More than 700,000 Americans have died from HIV since 1981, according to federal figures. In 1994, AIDS was the leading cause of death for all Americans ages 24-44 and the death rate reached its highest figure in 1995, with nearly 51,000 dying that year.
In the 2000s, death rates starting declining and stabilizing. In 2019, according to hiv.gov, there were more than 15,750 deaths among those diagnosed with HIV, while those deaths could have been due to other causes.
For those who test positive for HIV and even those who develop AIDS, survival rates have also made a dramatic leap since the epidemic was first identified, Sweet said.
Now, HIV patients are living long enough that Sweet sees them for conditions most often associated with aging, not because of the virus.
Advances in medicine have made a tremendous difference in the survival rates, Sweet said. In 1987, the FDA approved the first medication to treat AIDS, the antiretroviral drug AZT, and then protease inhibitors became available in the mid-1990s. Before those drugs, patients often were prescribed handfuls of daily medications, some of which caused toxic, debilitating side effects.
Sweet's clinic was recently involved in testing a new protocol that could become "the hot news for treatment" - a once-a-month intramuscular injectable drug, she said. That drug just received FDA approval.
In 2019, the U.S. announced its Ending the HIV Epidemic plan with the goal of achieving a 75% reduction in new HIV infections by 2025 and at least a 90% reduction by 2030.
In information about the plan, found on hiv.gov, it cites a "real risk of an HIV resurgence" for various reasons, including HIV-related stigma; homophobia and transphobia; lack of access to HIV prevention, testing and treatment; and lack of awareness that the virus is still a threat.
Both Sweet and Tusher said those factors indeed do exist today.
"I still have patients today who will do everything in their power to keep it from their families because of what people will think," Sweet said.
Celebrated actor Billy Porter said he had kept his HIV diagnosis, made 14 years ago, secret until recently because he worried about his mother having to deal with the reactions of others.
Inequities in care for the uninsured and Black and Latinx communities continue, as well, Sweet and Tusher said. During the COVID-19 pandemic, those disparities were also cited for higher rates of infection and deaths among those communities.
Sweet's clinics receive grants from the government's Ryan White HIV/AIDS programs to help under- and uninsured patients. The Affordable Care Act has also provided once-unavailable insurance to patients, Madecky said.

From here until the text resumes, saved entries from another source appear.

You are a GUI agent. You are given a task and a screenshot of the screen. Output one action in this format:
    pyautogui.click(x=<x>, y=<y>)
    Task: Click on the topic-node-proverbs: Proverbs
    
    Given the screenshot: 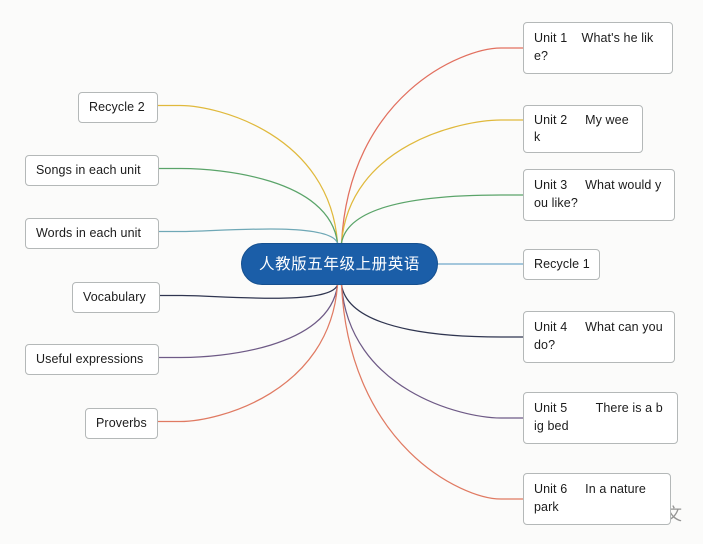 What is the action you would take?
    pyautogui.click(x=122, y=424)
    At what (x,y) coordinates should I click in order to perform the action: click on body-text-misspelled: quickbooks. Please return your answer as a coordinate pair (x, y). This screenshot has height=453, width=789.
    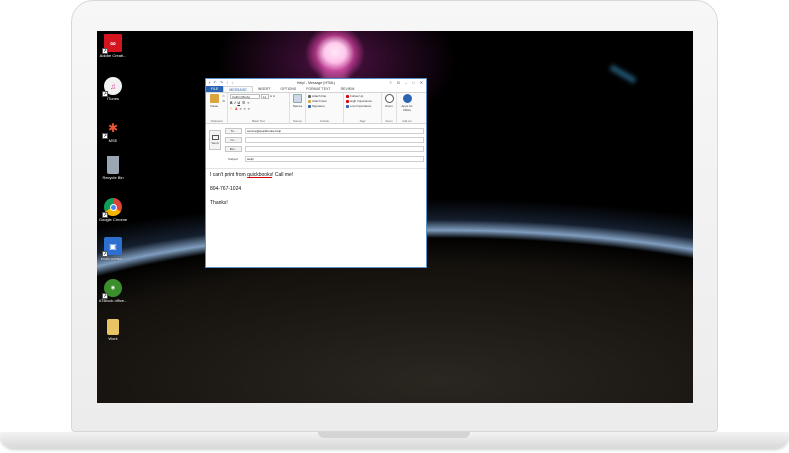
    Looking at the image, I should click on (260, 175).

To help identify and reduce infection rates, everyone between the ages of 15 to 65 should get tested at least once, Sweet said. (Visit gettested.cdc.gov or call 800-232-4636 for testing sites.) The CDC's recommendations are similar, with an age span of 13 to 64. People at higher risk should get tested more often. Sweet said there are misconceptions still today about how the virus spreads, which is only through certain body fluids.
Rapid fingerstick tests can provide immediate results for anyone concerned about having been infected, Sweet said.
There also needs to be better awareness of the U=U (Undetectable=Untransmittable) concept, said Sweet, Tusher and Madecky.
It's important that a person with the virus lowers their viral load to undetectable levels and stays undetectable through treatment. As long as someone stays undetectable through treatment compliance and regular monitoring, the HIV virus won't be transmittable.